【味の話】 桜餅 道明寺と長命寺
桜の季節を迎えると、食べたくなるのが桜餅ですね。桜餅には、関東風と関西風があります。
関東風は長命寺(ちょうめいじ)と呼ばれており小麦粉などの生地を焼いた皮で餡を巻いた、クレープ状のお餅です。享保2年(1717年)、隅田川沿い長命寺の門番・山本新六が、桜の落葉掃除に悩まされていたのですが、ふと塩漬けにすることを思いつき薄い皮で餡を包んだものに巻いて門前にて売り出しました。すると、付近の隅田堤に将軍吉宗の台命による桜が植えられ花見客で賑わい、大変繁盛したと伝えられています。そのようなことから「長命寺」または「長命寺餅」と呼ばれており、関東ではこちらが主流です。
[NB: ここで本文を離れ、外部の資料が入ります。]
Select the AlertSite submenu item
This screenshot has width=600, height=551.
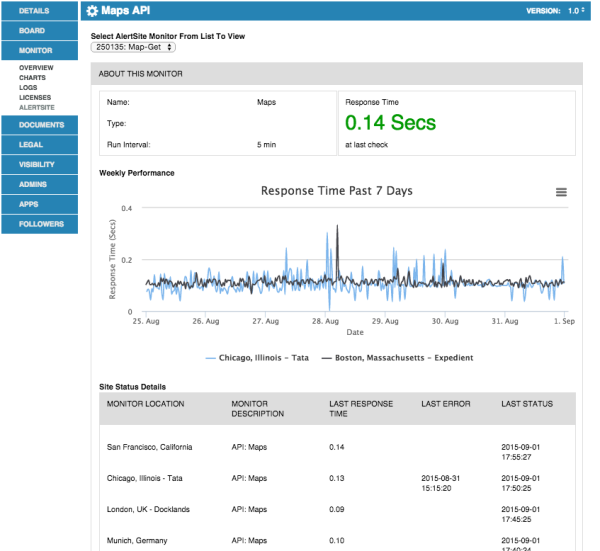click(37, 108)
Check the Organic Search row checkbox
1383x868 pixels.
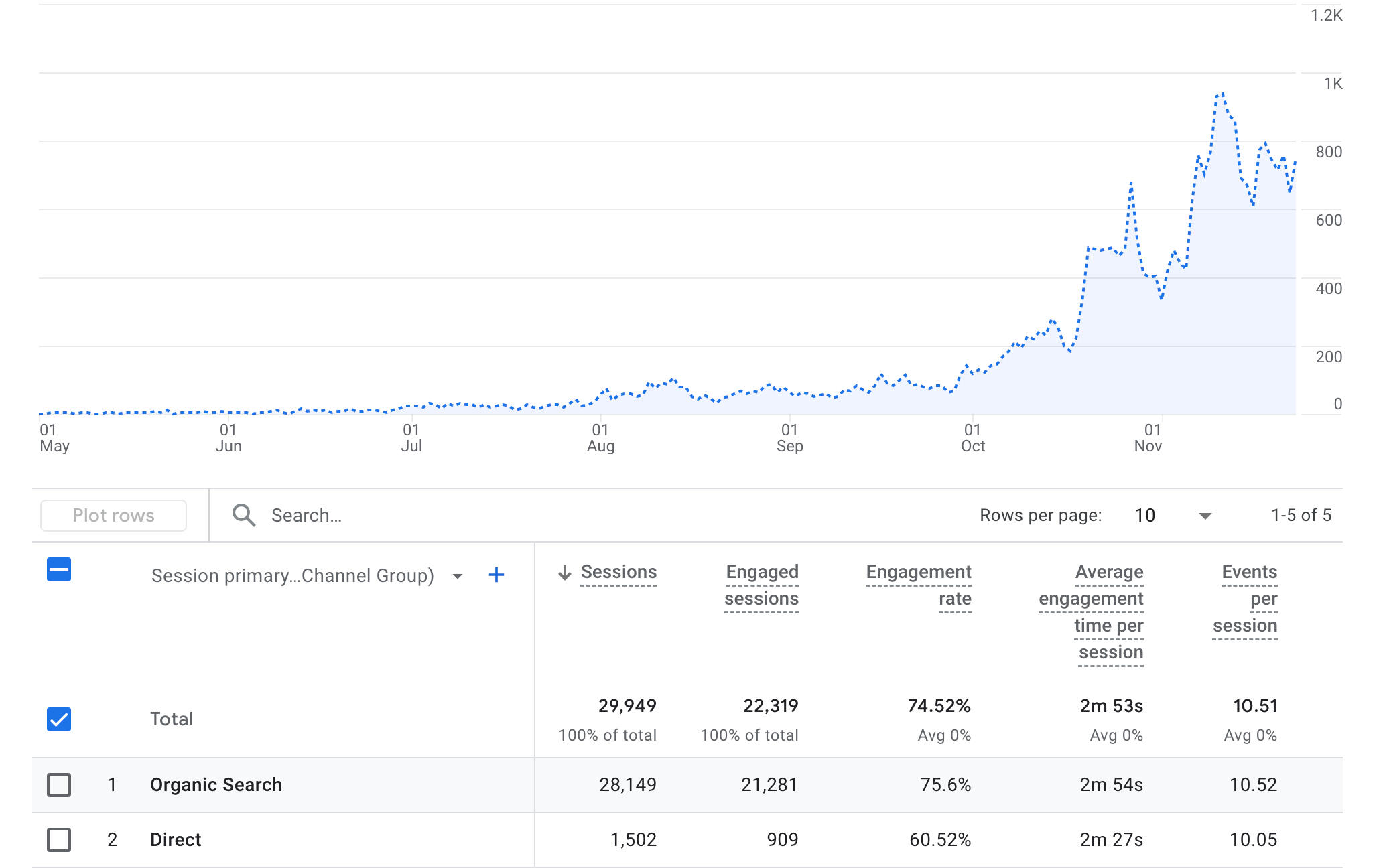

門番であった山本新六氏は現在の長明寺桜餅の老舗「山本や」の創業者だそうです。
一方、関西風は道明寺(どうみょうじ) と呼ばれており道明寺粉(もち米を蒸して乾燥させ粗挽きしたもの。大阪の道明寺で作られたため道明寺粉という)で皮を作り餡を包んだまんじゅう状のお餅です。道明寺粉のつぶつぶした食感が特徴で、「道明寺」または「道明寺餅」と呼ばれています。関西ではこちらが主流となっています。